*SOURCE PASSAGE*.
((
Thursday, April 1, 2021

THE SUM OF ALL RISKS

Only by extrapolating the past into the indefinite future can today's financial Ponzi schemers ignore this stupid level of risk. Fortunately for them, their job is made easy by the fact that the sheeple only want to be told that the future will be exactly like the past. They are not capable of believing anything else. 

Of course when this epic mass deception spontaneously explodes "without warning", that will be a different question. 





What follows is a summary of the risks that have been growing to extremes over the past year since the March 2020 low:


First and foremost global markets have been fully "Gamestopped"  by central banks. Meaning we are watching a continuously rotating pump and dump from one sector to the next. Last year, the crowded trade was Tech stocks. The narrative at the time is that we were in a secular bull market for the new virtual economy. Gamblers flocked en masse to the "Money Tree" Cathy Wood and her Ark investment ETFs only to realize it was a mirage. Tech is only part way through its bear market. Wall Street deserves a lot of credit for collapsing the Tech bull market, because when Biden was elected they said the deflation trade is over and the re-opening reflation trade is the next bull market. We went from having a massive Tech bubble to now having a massive cyclical bubble. Based on the exact same specious narrative that valuations don't matter. Valuations mattered in Tech, and they are starting to bring down cyclicals. 

You know the financial system is fatally weak when a pump and dump scheme in a pissant stock can almost crash the system.


"We have come dangerously close to the collapse of the entire system and the public seems to be completely unaware of that"


The first leg down of the Tech wreck saw record Nasdaq down volume. A minor taste of what is coming. 





The next widely ignored risk is Japanification - the use and abuse of stimulus gimmicks as a proxy for a real economy. This is a synthetic recovery currently running on 27% combined fiscal and monetary stimulus. It's the full virtual simulation of prosperity. Today's bulls have no thought or concern for the chasmic and ever-increasing deficit. Worse yet, the fiscal multiplier has collapsed, meaning that fiscal stimulus is having an ever decreasing impact on the economy. In the tradition of Japan, the economy is now dependent upon continuing massive deficits. It's not "stimulus", it's life support.
))
*AVAILABLE RECORDS*.
((
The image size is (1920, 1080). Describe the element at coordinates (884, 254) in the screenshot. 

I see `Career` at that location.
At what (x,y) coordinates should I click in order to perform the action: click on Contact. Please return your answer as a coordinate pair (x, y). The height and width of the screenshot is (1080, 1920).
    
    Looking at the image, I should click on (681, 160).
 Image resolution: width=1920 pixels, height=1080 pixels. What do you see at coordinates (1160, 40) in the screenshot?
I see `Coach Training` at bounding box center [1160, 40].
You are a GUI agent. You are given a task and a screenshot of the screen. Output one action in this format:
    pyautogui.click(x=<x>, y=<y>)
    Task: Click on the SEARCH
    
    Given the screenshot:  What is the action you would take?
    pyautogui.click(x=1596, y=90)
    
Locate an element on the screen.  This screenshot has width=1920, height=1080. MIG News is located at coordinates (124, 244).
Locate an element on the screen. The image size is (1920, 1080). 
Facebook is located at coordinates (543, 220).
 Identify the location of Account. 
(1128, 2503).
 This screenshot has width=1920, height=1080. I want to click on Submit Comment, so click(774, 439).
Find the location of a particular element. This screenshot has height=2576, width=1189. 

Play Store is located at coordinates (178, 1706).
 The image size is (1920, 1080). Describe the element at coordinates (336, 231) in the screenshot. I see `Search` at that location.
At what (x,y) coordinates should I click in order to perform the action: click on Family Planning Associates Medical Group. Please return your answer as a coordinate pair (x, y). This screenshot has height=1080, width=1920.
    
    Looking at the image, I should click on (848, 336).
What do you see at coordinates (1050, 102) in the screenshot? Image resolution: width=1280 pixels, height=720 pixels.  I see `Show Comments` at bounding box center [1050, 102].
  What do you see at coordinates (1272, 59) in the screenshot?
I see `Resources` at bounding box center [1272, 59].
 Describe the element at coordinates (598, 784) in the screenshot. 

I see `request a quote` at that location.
))
*INSTRUCTIONS*.
**A.** Answer these questions about the financial risk text:
(i) Since what low has the summary of risks been tracking growth to extremes?
(ii) What did the first leg down of the Tech wreck see?
(iii) On what percentage of combined fiscal and monetary stimulus does the text say the recovery is currently running?
**B.** In the listing, revise the stretch from the line containing "is (1080, 1920)." through the line containing "coordinates (336, 231)", replacing "Locate an element on the screen" with "Find an element on the screen" and leaving everything else unchanged. Return only those lines.
The text and the listing were drawn from separate sources.

*EXERCISE RESULTS*.
**A.**
(i) The March 2020 low.
(ii) Record Nasdaq down volume.
(iii) 27%.

**B.**
At what (x,y) coordinates should I click in order to perform the action: click on Contact. Please return your answer as a coordinate pair (x, y). The height and width of the screenshot is (1080, 1920).
    
    Looking at the image, I should click on (681, 160).
 Image resolution: width=1920 pixels, height=1080 pixels. What do you see at coordinates (1160, 40) in the screenshot?
I see `Coach Training` at bounding box center [1160, 40].
You are a GUI agent. You are given a task and a screenshot of the screen. Output one action in this format:
    pyautogui.click(x=<x>, y=<y>)
    Task: Click on the SEARCH
    
    Given the screenshot:  What is the action you would take?
    pyautogui.click(x=1596, y=90)
    
Find an element on the screen.  This screenshot has width=1920, height=1080. MIG News is located at coordinates (124, 244).
Find an element on the screen. The image size is (1920, 1080). 
Facebook is located at coordinates (543, 220).
 Identify the location of Account. 
(1128, 2503).
 This screenshot has width=1920, height=1080. I want to click on Submit Comment, so click(774, 439).
Find the location of a particular element. This screenshot has height=2576, width=1189. 

Play Store is located at coordinates (178, 1706).
 The image size is (1920, 1080). Describe the element at coordinates (336, 231) in the screenshot. I see `Search` at that location.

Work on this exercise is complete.